What to produce >> Rewrite the listing below as a numbered list with one entry per line, and leave out the blank lines.

Data shown >>
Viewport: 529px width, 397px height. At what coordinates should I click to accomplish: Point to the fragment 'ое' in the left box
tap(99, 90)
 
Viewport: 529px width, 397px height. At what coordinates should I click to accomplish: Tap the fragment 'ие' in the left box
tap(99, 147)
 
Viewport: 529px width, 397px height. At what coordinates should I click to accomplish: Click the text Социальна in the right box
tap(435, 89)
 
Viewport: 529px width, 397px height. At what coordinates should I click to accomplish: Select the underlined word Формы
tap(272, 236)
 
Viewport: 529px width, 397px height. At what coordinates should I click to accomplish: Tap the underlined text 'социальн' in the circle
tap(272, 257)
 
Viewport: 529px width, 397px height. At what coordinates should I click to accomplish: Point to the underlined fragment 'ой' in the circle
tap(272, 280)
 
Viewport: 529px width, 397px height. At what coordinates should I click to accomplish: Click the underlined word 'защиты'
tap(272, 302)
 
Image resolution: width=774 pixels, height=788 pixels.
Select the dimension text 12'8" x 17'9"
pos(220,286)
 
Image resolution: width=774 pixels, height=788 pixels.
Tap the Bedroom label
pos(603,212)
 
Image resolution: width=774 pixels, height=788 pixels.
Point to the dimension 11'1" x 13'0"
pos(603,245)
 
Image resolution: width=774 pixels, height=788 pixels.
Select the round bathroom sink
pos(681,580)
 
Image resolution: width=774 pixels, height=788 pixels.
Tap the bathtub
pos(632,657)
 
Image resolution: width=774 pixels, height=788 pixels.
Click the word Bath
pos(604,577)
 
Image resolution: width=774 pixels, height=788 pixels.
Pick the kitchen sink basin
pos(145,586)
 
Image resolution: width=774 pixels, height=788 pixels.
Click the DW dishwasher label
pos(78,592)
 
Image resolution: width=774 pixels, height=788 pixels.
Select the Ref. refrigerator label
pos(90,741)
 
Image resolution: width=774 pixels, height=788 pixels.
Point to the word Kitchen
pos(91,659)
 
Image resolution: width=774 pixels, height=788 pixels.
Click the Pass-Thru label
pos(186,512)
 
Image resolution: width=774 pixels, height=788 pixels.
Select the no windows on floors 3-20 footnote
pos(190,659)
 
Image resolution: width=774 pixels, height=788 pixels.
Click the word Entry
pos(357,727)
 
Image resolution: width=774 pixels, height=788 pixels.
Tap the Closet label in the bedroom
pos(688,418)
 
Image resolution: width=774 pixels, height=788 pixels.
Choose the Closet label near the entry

Response to the task >>
1. Viewport: 529px width, 397px height. At what coordinates should I click to accomplish: Point to the fragment 'ое' in the left box
2. tap(99, 90)
3. Viewport: 529px width, 397px height. At what coordinates should I click to accomplish: Tap the fragment 'ие' in the left box
4. tap(99, 147)
5. Viewport: 529px width, 397px height. At what coordinates should I click to accomplish: Click the text Социальна in the right box
6. tap(435, 89)
7. Viewport: 529px width, 397px height. At what coordinates should I click to accomplish: Select the underlined word Формы
8. tap(272, 236)
9. Viewport: 529px width, 397px height. At what coordinates should I click to accomplish: Tap the underlined text 'социальн' in the circle
10. tap(272, 257)
11. Viewport: 529px width, 397px height. At what coordinates should I click to accomplish: Point to the underlined fragment 'ой' in the circle
12. tap(272, 280)
13. Viewport: 529px width, 397px height. At what coordinates should I click to accomplish: Click the underlined word 'защиты'
14. tap(272, 302)
15. Image resolution: width=774 pixels, height=788 pixels.
16. Select the dimension text 12'8" x 17'9"
17. pos(220,286)
18. Image resolution: width=774 pixels, height=788 pixels.
19. Tap the Bedroom label
20. pos(603,212)
21. Image resolution: width=774 pixels, height=788 pixels.
22. Point to the dimension 11'1" x 13'0"
23. pos(603,245)
24. Image resolution: width=774 pixels, height=788 pixels.
25. Select the round bathroom sink
26. pos(681,580)
27. Image resolution: width=774 pixels, height=788 pixels.
28. Tap the bathtub
29. pos(632,657)
30. Image resolution: width=774 pixels, height=788 pixels.
31. Click the word Bath
32. pos(604,577)
33. Image resolution: width=774 pixels, height=788 pixels.
34. Pick the kitchen sink basin
35. pos(145,586)
36. Image resolution: width=774 pixels, height=788 pixels.
37. Click the DW dishwasher label
38. pos(78,592)
39. Image resolution: width=774 pixels, height=788 pixels.
40. Select the Ref. refrigerator label
41. pos(90,741)
42. Image resolution: width=774 pixels, height=788 pixels.
43. Point to the word Kitchen
44. pos(91,659)
45. Image resolution: width=774 pixels, height=788 pixels.
46. Click the Pass-Thru label
47. pos(186,512)
48. Image resolution: width=774 pixels, height=788 pixels.
49. Select the no windows on floors 3-20 footnote
50. pos(190,659)
51. Image resolution: width=774 pixels, height=788 pixels.
52. Click the word Entry
53. pos(357,727)
54. Image resolution: width=774 pixels, height=788 pixels.
55. Tap the Closet label in the bedroom
56. pos(688,418)
57. Image resolution: width=774 pixels, height=788 pixels.
58. Choose the Closet label near the entry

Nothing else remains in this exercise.